Measurement Report: Observations of Ground-Level Ozone Concentration Gradients Perpendicular to the Lake Ontario Shoreline

Yao Yan Huang and D. James Donaldson

Abstract. Ground-level ozone (O3) is a secondary air pollutant that has harmful effects on human and ecosystem health. Close to larger bodies of water, the well-known sea- (or lake)-breeze phenomenon plays a role in regulating ground level ozone levels. An observed lake-edge removal effect, where ozone concentration decreases within the first 500 m to 1 km perpendicular to the lake, is thought to be related to the lake-breeze circulation as well as several dilution and removal pathways. A field campaign was conducted in summer 2022 and winter 2023 in two locations on the north shore of Lake Ontario: the urban centre of Toronto, and suburban Oshawa, some 50 km east, to assess how the local environment and season effects the lake-edge removal effect. Ozone, wind speed, and wind direction were measured on 6–7 different days in each season and city along transects perpendicular to Lake Ontario’s shoreline.
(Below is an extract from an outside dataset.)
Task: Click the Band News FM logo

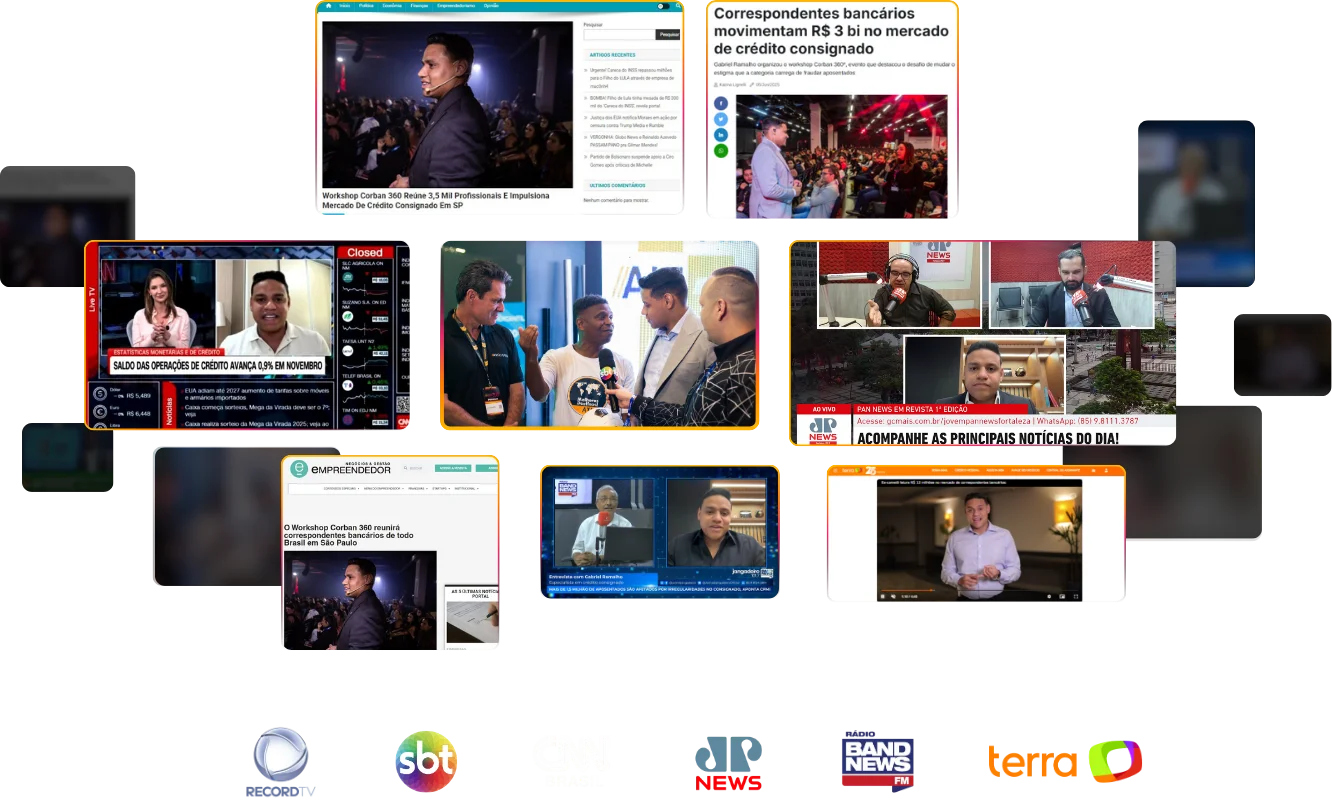Action: (879, 761)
A consistent negative linear relationship between ozone concentration and distance from shore over the first 500 m (i.e. a lake-edge removal effect) was observed in both cities and both seasons. The ozone gradient changed in Oshawa from -23.5 ± 8.5 (1 standard deviation) ppb/km in summer to -8.1 ± 5.1 ppb/km in winter. The slope remained consistent in Toronto at -15.4 ± 6.7 ppb/km in summer and -16.7 ± 7.3 ppb/km in winter. The year-round observation of an ozone gradient and lake-edge removal effect suggests that factors other than lake-breeze circulation, such as vegetation and titration by NO, have an influence on ozone levels at the lake-land boundary.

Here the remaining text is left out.